* Work order *
Please print every record that follows, keeping each one exactly as it is.

* Records for the exercise *
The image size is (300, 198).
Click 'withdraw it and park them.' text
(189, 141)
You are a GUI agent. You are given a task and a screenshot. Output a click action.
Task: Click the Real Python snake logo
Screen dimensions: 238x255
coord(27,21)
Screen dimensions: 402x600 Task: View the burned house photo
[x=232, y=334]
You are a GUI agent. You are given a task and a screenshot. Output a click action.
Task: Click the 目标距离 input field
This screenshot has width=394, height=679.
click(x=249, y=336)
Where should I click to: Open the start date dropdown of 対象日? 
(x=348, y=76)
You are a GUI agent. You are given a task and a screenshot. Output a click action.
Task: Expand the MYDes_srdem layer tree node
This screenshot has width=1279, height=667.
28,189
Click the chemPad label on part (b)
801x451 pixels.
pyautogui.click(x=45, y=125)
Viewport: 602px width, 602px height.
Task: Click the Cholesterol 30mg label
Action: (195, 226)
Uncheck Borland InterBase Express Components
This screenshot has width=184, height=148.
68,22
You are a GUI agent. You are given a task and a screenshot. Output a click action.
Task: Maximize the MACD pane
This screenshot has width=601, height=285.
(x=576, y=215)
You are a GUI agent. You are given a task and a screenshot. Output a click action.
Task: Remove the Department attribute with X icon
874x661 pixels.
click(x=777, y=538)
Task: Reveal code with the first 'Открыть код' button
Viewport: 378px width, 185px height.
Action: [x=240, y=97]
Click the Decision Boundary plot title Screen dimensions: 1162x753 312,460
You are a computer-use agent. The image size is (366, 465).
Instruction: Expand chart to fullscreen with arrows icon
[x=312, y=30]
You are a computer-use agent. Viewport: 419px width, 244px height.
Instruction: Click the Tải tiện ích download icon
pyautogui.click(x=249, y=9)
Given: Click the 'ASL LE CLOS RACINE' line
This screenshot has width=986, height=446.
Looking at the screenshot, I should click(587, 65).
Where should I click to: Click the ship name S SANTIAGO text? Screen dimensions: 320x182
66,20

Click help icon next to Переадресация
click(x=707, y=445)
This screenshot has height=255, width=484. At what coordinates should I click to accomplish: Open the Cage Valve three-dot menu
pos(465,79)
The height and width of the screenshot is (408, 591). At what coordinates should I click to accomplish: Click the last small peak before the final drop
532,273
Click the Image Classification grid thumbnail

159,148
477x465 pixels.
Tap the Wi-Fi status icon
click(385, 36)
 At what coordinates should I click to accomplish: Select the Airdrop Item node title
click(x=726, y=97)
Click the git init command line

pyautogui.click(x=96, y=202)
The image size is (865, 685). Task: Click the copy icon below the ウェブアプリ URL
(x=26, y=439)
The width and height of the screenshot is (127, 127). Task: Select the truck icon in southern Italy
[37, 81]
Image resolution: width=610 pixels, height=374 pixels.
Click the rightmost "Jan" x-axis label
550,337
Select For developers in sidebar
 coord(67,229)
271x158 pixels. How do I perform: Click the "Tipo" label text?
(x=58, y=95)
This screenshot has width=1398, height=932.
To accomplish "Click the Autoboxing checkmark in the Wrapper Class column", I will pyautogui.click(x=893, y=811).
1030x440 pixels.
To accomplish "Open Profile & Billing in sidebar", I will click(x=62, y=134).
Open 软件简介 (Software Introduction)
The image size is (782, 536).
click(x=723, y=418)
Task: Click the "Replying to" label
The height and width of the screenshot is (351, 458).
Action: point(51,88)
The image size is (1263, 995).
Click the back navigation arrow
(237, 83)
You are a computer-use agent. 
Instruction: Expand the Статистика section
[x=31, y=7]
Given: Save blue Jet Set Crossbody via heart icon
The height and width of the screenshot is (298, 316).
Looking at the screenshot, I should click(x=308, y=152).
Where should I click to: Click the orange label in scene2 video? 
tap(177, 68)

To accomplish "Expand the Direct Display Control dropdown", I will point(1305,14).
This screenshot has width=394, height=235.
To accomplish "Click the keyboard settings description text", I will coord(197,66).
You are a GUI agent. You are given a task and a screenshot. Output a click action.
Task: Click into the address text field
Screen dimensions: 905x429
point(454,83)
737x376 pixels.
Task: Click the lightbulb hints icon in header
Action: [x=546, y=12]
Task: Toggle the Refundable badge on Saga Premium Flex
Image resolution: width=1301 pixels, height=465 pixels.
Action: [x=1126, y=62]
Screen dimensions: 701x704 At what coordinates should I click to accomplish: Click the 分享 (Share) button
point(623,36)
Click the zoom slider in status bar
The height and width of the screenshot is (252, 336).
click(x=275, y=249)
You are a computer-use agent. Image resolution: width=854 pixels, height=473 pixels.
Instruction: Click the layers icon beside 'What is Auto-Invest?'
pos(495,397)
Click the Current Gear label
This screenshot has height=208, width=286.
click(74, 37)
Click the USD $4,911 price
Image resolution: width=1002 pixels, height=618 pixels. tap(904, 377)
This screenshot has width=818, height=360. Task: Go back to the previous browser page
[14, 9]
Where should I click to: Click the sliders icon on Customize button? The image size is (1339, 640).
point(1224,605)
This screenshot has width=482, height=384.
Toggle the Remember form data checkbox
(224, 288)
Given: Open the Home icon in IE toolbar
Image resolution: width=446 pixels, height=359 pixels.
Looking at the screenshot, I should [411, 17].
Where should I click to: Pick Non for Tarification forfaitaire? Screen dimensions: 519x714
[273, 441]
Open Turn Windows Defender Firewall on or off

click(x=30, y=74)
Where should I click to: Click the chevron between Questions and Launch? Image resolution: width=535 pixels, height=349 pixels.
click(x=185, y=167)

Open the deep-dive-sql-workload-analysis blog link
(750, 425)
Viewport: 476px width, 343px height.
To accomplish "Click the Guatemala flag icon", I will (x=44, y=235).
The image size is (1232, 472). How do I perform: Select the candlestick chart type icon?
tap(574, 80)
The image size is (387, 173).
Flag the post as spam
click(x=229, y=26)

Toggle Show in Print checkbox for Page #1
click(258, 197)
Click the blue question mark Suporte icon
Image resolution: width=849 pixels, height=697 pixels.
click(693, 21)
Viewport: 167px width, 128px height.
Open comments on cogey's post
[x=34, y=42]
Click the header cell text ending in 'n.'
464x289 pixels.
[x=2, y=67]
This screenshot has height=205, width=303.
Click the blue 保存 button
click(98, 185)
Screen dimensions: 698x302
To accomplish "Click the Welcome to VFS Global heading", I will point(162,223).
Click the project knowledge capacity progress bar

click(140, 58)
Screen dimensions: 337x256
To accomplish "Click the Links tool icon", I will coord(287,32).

* Answer box *
The image size is (300, 198).
Click 'withdraw it and park them.' text
(189, 141)
You are a GUI agent. You are given a task and a screenshot. Output a click action.
Task: Click the Real Python snake logo
Screen dimensions: 238x255
coord(27,21)
Screen dimensions: 402x600 Task: View the burned house photo
[x=232, y=334]
You are a GUI agent. You are given a task and a screenshot. Output a click action.
Task: Click the 目标距离 input field
This screenshot has width=394, height=679.
click(x=249, y=336)
Where should I click to: Open the start date dropdown of 対象日? 
(x=348, y=76)
You are a GUI agent. You are given a task and a screenshot. Output a click action.
Task: Expand the MYDes_srdem layer tree node
This screenshot has width=1279, height=667.
28,189
Click the chemPad label on part (b)
801x451 pixels.
pyautogui.click(x=45, y=125)
Viewport: 602px width, 602px height.
Task: Click the Cholesterol 30mg label
Action: (195, 226)
Uncheck Borland InterBase Express Components
This screenshot has width=184, height=148.
68,22
You are a GUI agent. You are given a task and a screenshot. Output a click action.
Task: Maximize the MACD pane
This screenshot has width=601, height=285.
(x=576, y=215)
You are a GUI agent. You are given a task and a screenshot. Output a click action.
Task: Remove the Department attribute with X icon
874x661 pixels.
click(x=777, y=538)
Task: Reveal code with the first 'Открыть код' button
Viewport: 378px width, 185px height.
Action: [x=240, y=97]
Click the Decision Boundary plot title Screen dimensions: 1162x753 312,460
You are a computer-use agent. The image size is (366, 465).
Instruction: Expand chart to fullscreen with arrows icon
[x=312, y=30]
You are a computer-use agent. Viewport: 419px width, 244px height.
Instruction: Click the Tải tiện ích download icon
pyautogui.click(x=249, y=9)
Given: Click the 'ASL LE CLOS RACINE' line
This screenshot has width=986, height=446.
Looking at the screenshot, I should click(587, 65).
Where should I click to: Click the ship name S SANTIAGO text? Screen dimensions: 320x182
66,20

Click help icon next to Переадресация
click(x=707, y=445)
This screenshot has height=255, width=484. At what coordinates should I click to accomplish: Open the Cage Valve three-dot menu
pos(465,79)
The height and width of the screenshot is (408, 591). At what coordinates should I click to accomplish: Click the last small peak before the final drop
532,273
Click the Image Classification grid thumbnail

159,148
477x465 pixels.
Tap the Wi-Fi status icon
click(385, 36)
 At what coordinates should I click to accomplish: Select the Airdrop Item node title
click(x=726, y=97)
Click the git init command line

pyautogui.click(x=96, y=202)
The image size is (865, 685). Task: Click the copy icon below the ウェブアプリ URL
(x=26, y=439)
The width and height of the screenshot is (127, 127). Task: Select the truck icon in southern Italy
[37, 81]
Image resolution: width=610 pixels, height=374 pixels.
Click the rightmost "Jan" x-axis label
550,337
Select For developers in sidebar
 coord(67,229)
271x158 pixels. How do I perform: Click the "Tipo" label text?
(x=58, y=95)
This screenshot has width=1398, height=932.
To accomplish "Click the Autoboxing checkmark in the Wrapper Class column", I will pyautogui.click(x=893, y=811).
1030x440 pixels.
To accomplish "Open Profile & Billing in sidebar", I will click(x=62, y=134).
Open 软件简介 (Software Introduction)
The image size is (782, 536).
click(x=723, y=418)
Task: Click the "Replying to" label
The height and width of the screenshot is (351, 458).
Action: point(51,88)
The image size is (1263, 995).
Click the back navigation arrow
(237, 83)
You are a computer-use agent. 
Instruction: Expand the Статистика section
[x=31, y=7]
Given: Save blue Jet Set Crossbody via heart icon
The height and width of the screenshot is (298, 316).
Looking at the screenshot, I should click(x=308, y=152).
Where should I click to: Click the orange label in scene2 video? 
tap(177, 68)

To accomplish "Expand the Direct Display Control dropdown", I will point(1305,14).
This screenshot has width=394, height=235.
To accomplish "Click the keyboard settings description text", I will coord(197,66).
You are a GUI agent. You are given a task and a screenshot. Output a click action.
Task: Click into the address text field
Screen dimensions: 905x429
point(454,83)
737x376 pixels.
Task: Click the lightbulb hints icon in header
Action: [x=546, y=12]
Task: Toggle the Refundable badge on Saga Premium Flex
Image resolution: width=1301 pixels, height=465 pixels.
Action: [x=1126, y=62]
Screen dimensions: 701x704 At what coordinates should I click to accomplish: Click the 分享 (Share) button
point(623,36)
Click the zoom slider in status bar
The height and width of the screenshot is (252, 336).
click(x=275, y=249)
You are a computer-use agent. Image resolution: width=854 pixels, height=473 pixels.
Instruction: Click the layers icon beside 'What is Auto-Invest?'
pos(495,397)
Click the Current Gear label
This screenshot has height=208, width=286.
click(74, 37)
Click the USD $4,911 price
Image resolution: width=1002 pixels, height=618 pixels. tap(904, 377)
This screenshot has width=818, height=360. Task: Go back to the previous browser page
[14, 9]
Where should I click to: Click the sliders icon on Customize button? The image size is (1339, 640).
point(1224,605)
This screenshot has width=482, height=384.
Toggle the Remember form data checkbox
(224, 288)
Given: Open the Home icon in IE toolbar
Image resolution: width=446 pixels, height=359 pixels.
Looking at the screenshot, I should [411, 17].
Where should I click to: Pick Non for Tarification forfaitaire? Screen dimensions: 519x714
[273, 441]
Open Turn Windows Defender Firewall on or off

click(x=30, y=74)
Where should I click to: Click the chevron between Questions and Launch? Image resolution: width=535 pixels, height=349 pixels.
click(x=185, y=167)

Open the deep-dive-sql-workload-analysis blog link
(750, 425)
Viewport: 476px width, 343px height.
To accomplish "Click the Guatemala flag icon", I will (x=44, y=235).
The image size is (1232, 472). How do I perform: Select the candlestick chart type icon?
tap(574, 80)
The image size is (387, 173).
Flag the post as spam
click(x=229, y=26)

Toggle Show in Print checkbox for Page #1
click(258, 197)
Click the blue question mark Suporte icon
Image resolution: width=849 pixels, height=697 pixels.
click(693, 21)
Viewport: 167px width, 128px height.
Open comments on cogey's post
[x=34, y=42]
Click the header cell text ending in 'n.'
464x289 pixels.
[x=2, y=67]
This screenshot has height=205, width=303.
Click the blue 保存 button
click(98, 185)
Screen dimensions: 698x302
To accomplish "Click the Welcome to VFS Global heading", I will point(162,223).
Click the project knowledge capacity progress bar

click(140, 58)
Screen dimensions: 337x256
To accomplish "Click the Links tool icon", I will coord(287,32).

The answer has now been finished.